UNIVERSITY PARK, Pa. -- After a season of gaudy blowouts and weekly overkill, the other shoe dropped for Penn State yesterday.
An offense that averaged 48 points a game in 1994 was fortunate to get half that against unranked Texas Tech, but the fourth-ranked Nittany Lions made it stand up for a 24-23 victory in their season opener.
In the process, 96,034 Beaver Stadium patrons were reminded just how good last year's unbeaten Penn State team was.
"We lost some great players, but this team is not looking back," said split end Bobby Engram. "We're not going to hit home runs and make great plays every time. But we'll put points on the board."
Ki-Jana Carter, Kerry Collins and Kyle Brady -- focal points of last year's offensive juggernaut -- are in the NFL now. Yesterday, the Lions won not so much with offense as with defense, not so much with heroes as with survivors.
The list of survivors included place-kicker Brett Conway, quarterback Wally Richardson and Engram. Conway atoned for two missed field-goal attempts to kick a game-winning 39-yarder with four seconds left -- something he never had to attempt a year ago.
Richardson, making his second career start and first since replacing Collins, operated a scattershot passing game, but had enough nerve to direct the game-winning, 58-yard scoring drive.
And Engram handed Texas Tech two touchdowns in the first half with fumbled punts, only to come back in the second half for seven catches worth 106 yards. He moved past receivers coach Kenny Jackson to become Penn State's career leader in receiving yards with 2,048.
"If you can't rebound from making mistakes, you're no good to the team," Engram said.
Penn State had plenty of practice bouncing back in this game. A year ago, the Lions lost four fumbles all season. Against Texas Tech, they lost three in the first half, including one on an ill-conceived reverse from their own goal line. The Red Raiders cashed in immediately when tailback Mike Archie lost the ball and linebacker Shawn Banks fell on it in the end zone.
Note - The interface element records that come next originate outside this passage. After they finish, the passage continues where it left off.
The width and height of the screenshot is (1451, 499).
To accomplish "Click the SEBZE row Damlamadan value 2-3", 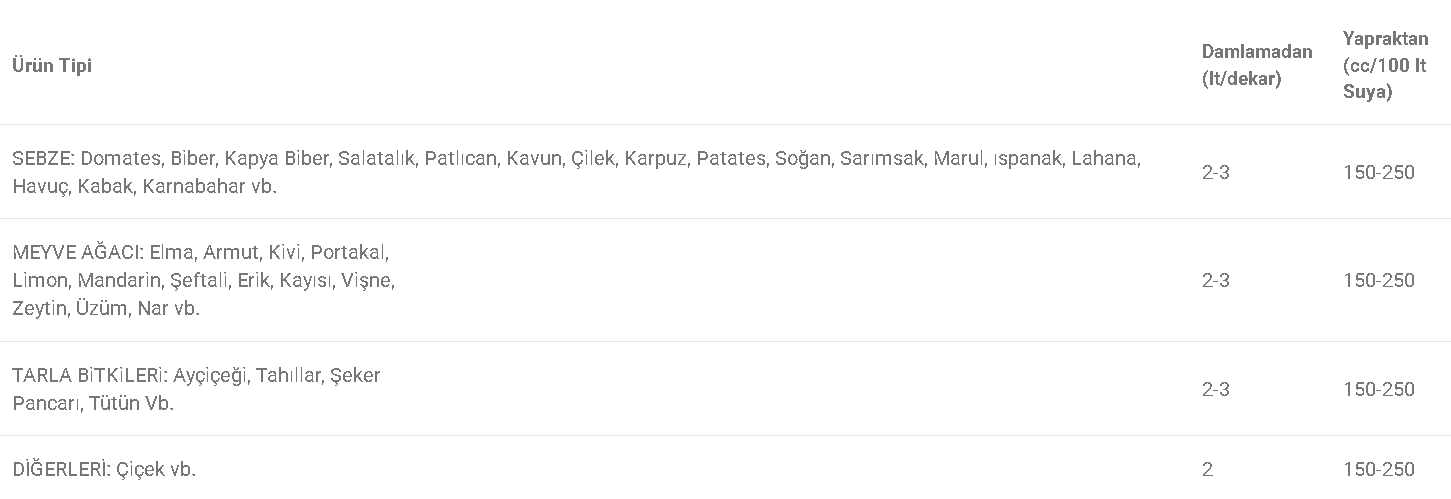I will (x=1216, y=172).
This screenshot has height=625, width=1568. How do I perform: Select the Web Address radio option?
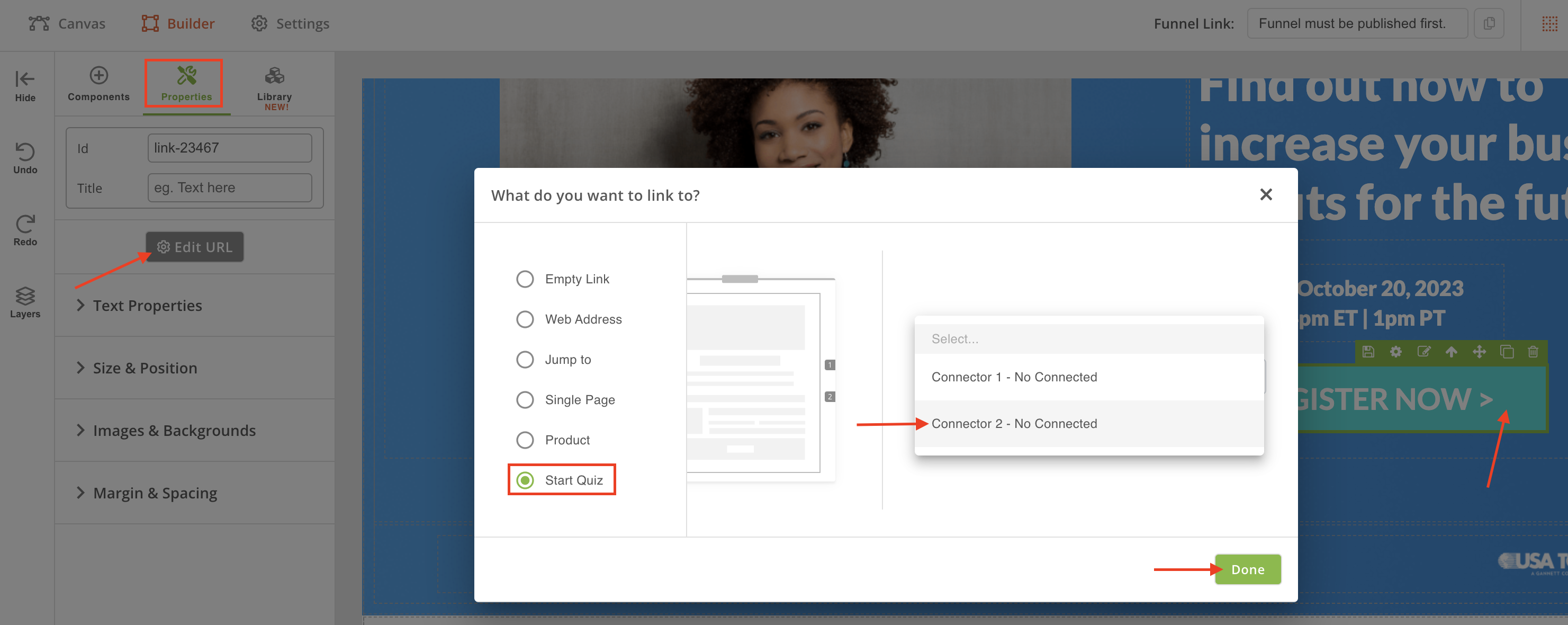point(525,319)
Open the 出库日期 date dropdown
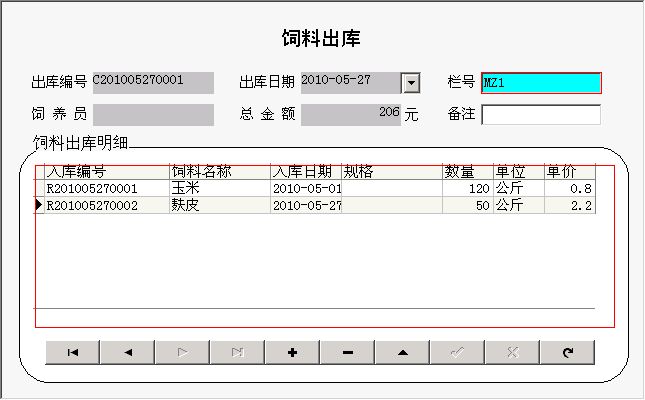 [x=410, y=83]
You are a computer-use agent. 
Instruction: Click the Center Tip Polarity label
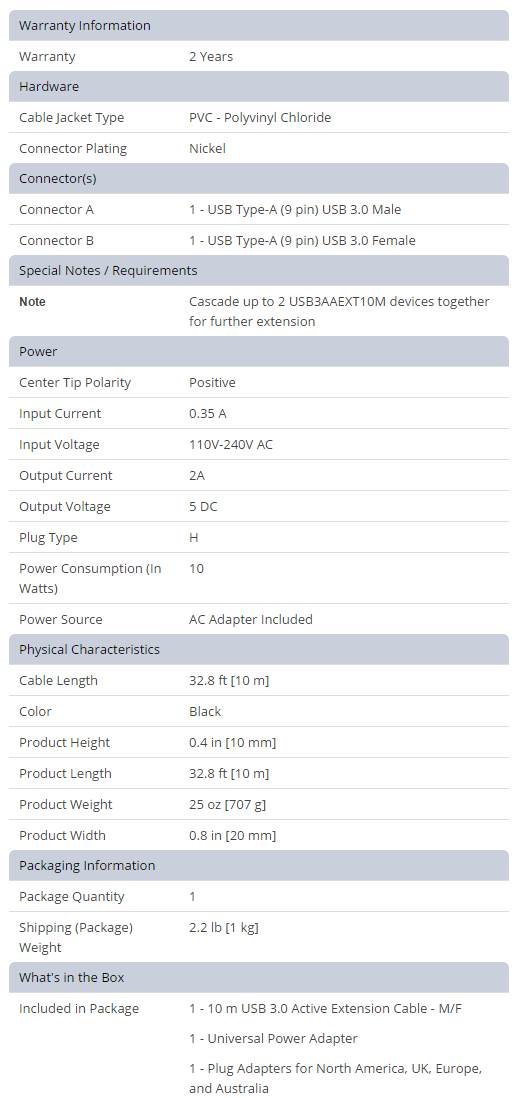(75, 383)
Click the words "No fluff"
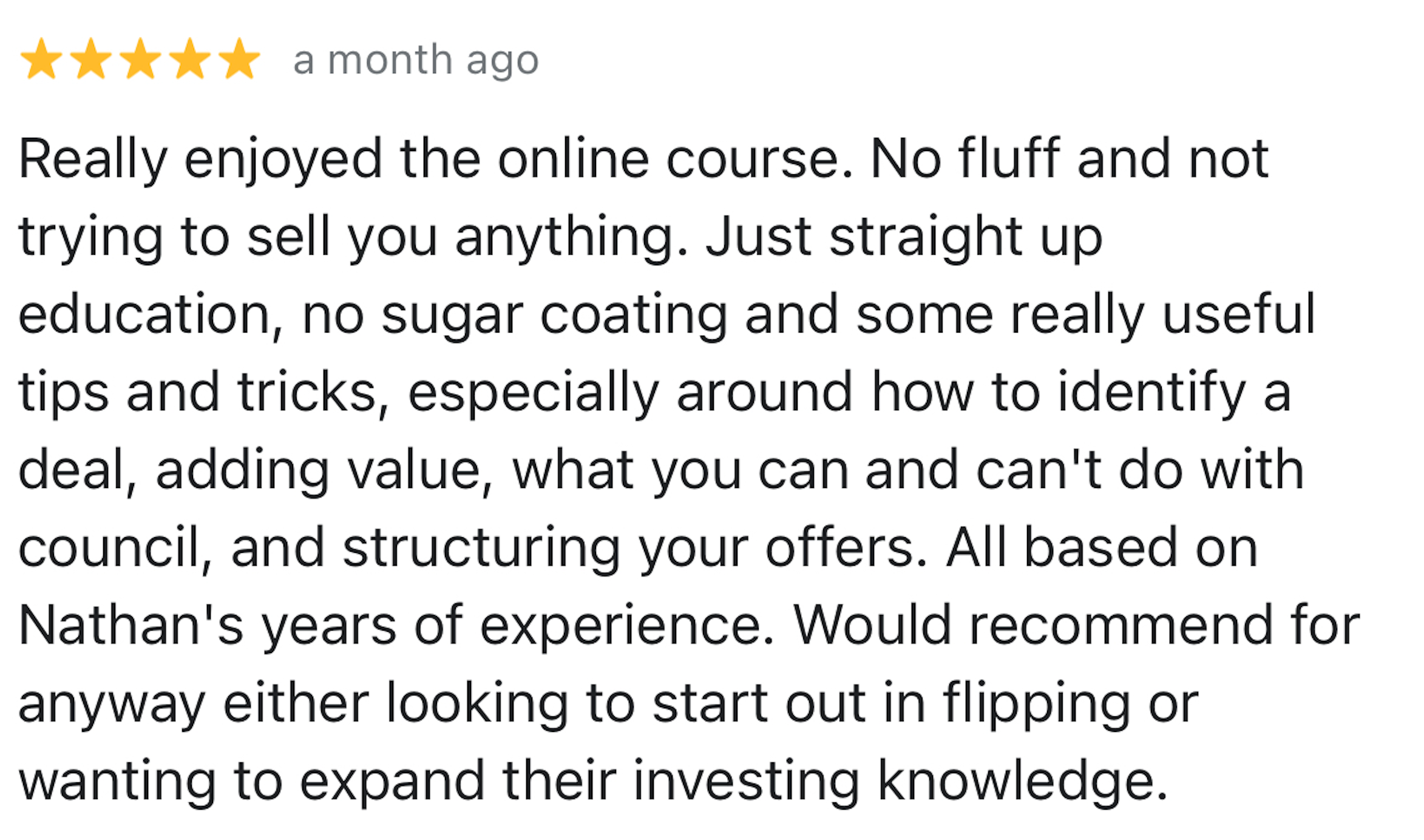This screenshot has height=840, width=1424. click(965, 159)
A year ago, Penn State's first-unit offensive line allowed three sacks all season. In one afternoon against Tech's swarming, blitzing defense, Penn State gave up three.
"Everybody expects everything to be -- BOOM -- crisp all the time," said Richardson, who completed 18 of 31 passes for 195 yards. "It takes a little time for us to get back in the swing of things."
Everybody except for Penn State coach Joe Paterno, that is.
"I've been concerned about our offense, concerned about our precision," Paterno said after Penn State stretched its winning streak to 18 games, longest in Division I-A. "We may have had to play some kids too long, and I think we got tired."
The Lions had a modest 132 net rushing yards (Archie led with 76) and 327 total yards, but held a whopping 15-minute advantage in time of possession.
Their comeback began with a gift. One play after rush end Terry Killens recovered a Bryon Hanspard fumble at the Tech 3, Jon Witman ran through a gaping hole on the right side to cut the deficit to 20-14.
Richardson went to Engram three times in the air and once on a run to put Penn State ahead 21-20. It was Engram's spectacular 21-yard catch along the sideline -- getting one foot down before going out of bounds -- that set up a 3-yard touchdown pass to tight end Keith Olsommer.
The Raiders got a clutch 42-yard field goal from Tony Rogers -- Jaret Greaser earlier had missed an extra point that ultimately proved decisive -- to take a 23-21 lead with 6:39 left.
Then Richardson took the Lions down field in a 14-play drive to set up Conway with time running out.
"I said earlier in the summer, every kicker wants the opportunity to have that kick," Conway said. "I think I was wrong. I'm not sure I want to do that again. My heart can't take it."
Conway, who missed from 49 and 37 yards, hooked his 39-yarder just inside the right upright. Four seconds from a major upset, the Raiders questioned the call.
"I asked the ref and he ignored me," Banks said. "I thought it was outside. It definitely wasn't inside."
Tech quarterback Zebbie Lethridge, who threw two touchdown passes, had a difficult time accepting the outcome.
"I'm really disappointed," he said. "I didn't look at them as the No. 4 team in the country. They're just another team. They've got the name and tradition. That's the difference."